REQUIRED ACTION:
From the line containing "Given: Uncheck the" down to the last line of the records below, give every line again without any change.

-------- INFORMATION SHOWN

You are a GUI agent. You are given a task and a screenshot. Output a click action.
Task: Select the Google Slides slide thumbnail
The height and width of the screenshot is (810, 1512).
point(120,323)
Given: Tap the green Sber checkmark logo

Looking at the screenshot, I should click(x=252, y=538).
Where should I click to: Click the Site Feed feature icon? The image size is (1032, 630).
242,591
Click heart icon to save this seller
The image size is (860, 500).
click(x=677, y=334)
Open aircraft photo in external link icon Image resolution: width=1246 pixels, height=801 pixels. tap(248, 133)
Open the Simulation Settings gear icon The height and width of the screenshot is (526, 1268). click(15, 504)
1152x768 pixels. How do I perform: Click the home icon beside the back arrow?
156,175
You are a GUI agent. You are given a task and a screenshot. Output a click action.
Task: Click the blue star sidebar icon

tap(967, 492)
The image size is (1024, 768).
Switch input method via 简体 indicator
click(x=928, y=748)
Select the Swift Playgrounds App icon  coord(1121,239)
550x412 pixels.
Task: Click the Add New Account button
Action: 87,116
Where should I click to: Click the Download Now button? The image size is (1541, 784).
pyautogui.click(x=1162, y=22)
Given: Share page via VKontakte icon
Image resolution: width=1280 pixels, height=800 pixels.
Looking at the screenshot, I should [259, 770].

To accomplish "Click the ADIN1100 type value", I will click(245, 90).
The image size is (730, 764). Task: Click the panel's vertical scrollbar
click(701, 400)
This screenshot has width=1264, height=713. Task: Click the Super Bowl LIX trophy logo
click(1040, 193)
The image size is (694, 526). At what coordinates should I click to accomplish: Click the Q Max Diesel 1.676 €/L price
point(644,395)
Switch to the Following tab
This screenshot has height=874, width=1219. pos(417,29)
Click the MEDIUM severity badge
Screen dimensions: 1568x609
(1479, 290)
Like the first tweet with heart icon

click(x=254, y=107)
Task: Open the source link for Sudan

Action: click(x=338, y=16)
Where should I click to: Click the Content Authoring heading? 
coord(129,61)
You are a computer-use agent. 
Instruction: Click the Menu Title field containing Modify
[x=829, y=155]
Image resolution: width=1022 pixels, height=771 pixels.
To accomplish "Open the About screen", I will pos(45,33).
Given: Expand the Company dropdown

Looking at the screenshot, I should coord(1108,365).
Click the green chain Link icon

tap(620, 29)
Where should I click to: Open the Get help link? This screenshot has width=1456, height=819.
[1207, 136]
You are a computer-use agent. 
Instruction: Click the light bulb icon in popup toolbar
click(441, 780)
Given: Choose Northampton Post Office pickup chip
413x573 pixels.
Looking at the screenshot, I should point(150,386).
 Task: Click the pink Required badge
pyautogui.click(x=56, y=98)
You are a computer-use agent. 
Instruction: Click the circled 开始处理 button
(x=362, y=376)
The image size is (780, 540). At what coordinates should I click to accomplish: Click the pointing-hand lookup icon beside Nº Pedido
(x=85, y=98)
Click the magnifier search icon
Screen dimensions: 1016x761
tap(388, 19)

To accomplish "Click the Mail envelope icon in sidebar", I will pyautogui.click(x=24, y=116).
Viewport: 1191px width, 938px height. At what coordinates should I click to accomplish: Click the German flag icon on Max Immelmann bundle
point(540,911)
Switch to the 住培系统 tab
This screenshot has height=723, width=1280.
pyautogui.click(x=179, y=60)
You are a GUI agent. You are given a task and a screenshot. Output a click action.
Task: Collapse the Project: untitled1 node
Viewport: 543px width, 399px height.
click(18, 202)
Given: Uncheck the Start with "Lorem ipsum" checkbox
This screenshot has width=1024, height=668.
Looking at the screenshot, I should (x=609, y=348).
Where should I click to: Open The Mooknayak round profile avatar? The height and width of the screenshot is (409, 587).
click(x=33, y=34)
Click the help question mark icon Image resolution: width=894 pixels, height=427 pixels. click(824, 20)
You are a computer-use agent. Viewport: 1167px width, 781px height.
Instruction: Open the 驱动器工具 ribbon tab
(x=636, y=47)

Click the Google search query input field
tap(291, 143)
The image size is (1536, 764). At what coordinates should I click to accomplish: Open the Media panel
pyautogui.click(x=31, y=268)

----------------

WRITTEN RESPONSE:
Given: Uncheck the Start with "Lorem ipsum" checkbox
This screenshot has width=1024, height=668.
Looking at the screenshot, I should (x=609, y=348).
Where should I click to: Open The Mooknayak round profile avatar? The height and width of the screenshot is (409, 587).
click(x=33, y=34)
Click the help question mark icon Image resolution: width=894 pixels, height=427 pixels. click(824, 20)
You are a computer-use agent. Viewport: 1167px width, 781px height.
Instruction: Open the 驱动器工具 ribbon tab
(x=636, y=47)

Click the Google search query input field
tap(291, 143)
The image size is (1536, 764). At what coordinates should I click to accomplish: Open the Media panel
pyautogui.click(x=31, y=268)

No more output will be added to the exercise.